%%
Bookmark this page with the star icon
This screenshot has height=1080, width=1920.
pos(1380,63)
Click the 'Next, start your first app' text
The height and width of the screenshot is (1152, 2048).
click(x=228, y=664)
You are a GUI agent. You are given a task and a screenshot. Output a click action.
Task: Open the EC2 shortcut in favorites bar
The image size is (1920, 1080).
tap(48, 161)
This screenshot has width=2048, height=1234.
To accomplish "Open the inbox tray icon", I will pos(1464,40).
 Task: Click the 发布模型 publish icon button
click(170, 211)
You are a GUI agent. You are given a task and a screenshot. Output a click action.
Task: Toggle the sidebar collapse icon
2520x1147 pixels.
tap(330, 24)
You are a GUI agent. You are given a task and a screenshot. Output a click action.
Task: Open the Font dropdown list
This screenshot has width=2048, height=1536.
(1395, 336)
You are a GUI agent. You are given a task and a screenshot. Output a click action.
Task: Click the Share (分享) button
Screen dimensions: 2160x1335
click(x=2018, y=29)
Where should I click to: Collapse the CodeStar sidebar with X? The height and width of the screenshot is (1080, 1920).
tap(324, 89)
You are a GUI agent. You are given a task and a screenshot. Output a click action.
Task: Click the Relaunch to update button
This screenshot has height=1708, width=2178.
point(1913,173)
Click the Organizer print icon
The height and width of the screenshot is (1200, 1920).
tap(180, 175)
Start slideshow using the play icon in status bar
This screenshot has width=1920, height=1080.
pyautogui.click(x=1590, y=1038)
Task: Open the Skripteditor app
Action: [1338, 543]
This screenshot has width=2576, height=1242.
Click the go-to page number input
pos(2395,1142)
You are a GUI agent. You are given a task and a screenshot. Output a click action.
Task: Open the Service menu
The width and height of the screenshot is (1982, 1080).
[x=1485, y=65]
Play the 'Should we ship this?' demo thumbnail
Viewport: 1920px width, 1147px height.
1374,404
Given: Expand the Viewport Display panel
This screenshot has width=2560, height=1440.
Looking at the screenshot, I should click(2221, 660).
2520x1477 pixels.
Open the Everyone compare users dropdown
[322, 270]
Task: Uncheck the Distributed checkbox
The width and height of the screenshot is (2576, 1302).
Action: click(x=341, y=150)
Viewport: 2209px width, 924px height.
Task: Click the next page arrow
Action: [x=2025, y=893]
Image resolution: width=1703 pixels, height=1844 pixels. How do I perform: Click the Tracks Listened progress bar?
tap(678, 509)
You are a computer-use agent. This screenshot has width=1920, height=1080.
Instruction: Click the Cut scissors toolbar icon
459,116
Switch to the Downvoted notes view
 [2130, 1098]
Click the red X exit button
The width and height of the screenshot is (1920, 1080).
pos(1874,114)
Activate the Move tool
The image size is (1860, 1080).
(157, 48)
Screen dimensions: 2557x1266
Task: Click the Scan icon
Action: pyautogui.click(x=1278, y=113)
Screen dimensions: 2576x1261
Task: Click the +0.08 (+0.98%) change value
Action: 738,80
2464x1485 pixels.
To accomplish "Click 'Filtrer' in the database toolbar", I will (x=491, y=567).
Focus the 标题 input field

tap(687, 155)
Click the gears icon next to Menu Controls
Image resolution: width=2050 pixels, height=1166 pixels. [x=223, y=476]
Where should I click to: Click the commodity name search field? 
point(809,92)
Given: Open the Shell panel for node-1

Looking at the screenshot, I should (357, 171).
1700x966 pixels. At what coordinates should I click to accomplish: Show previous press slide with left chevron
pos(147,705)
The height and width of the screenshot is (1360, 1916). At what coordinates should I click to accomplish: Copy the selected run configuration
%%
_Exercise prompt_: Copy exactly, and only, the lines from the line that contains "Click the gears icon next to Menu Controls" through the end of the data above.

_Answer box_:
Click the gears icon next to Menu Controls
Image resolution: width=2050 pixels, height=1166 pixels. [x=223, y=476]
Where should I click to: Click the commodity name search field? 
point(809,92)
Given: Open the Shell panel for node-1

Looking at the screenshot, I should (357, 171).
1700x966 pixels. At what coordinates should I click to accomplish: Show previous press slide with left chevron
pos(147,705)
The height and width of the screenshot is (1360, 1916). At what coordinates should I click to accomplish: Copy the selected run configuration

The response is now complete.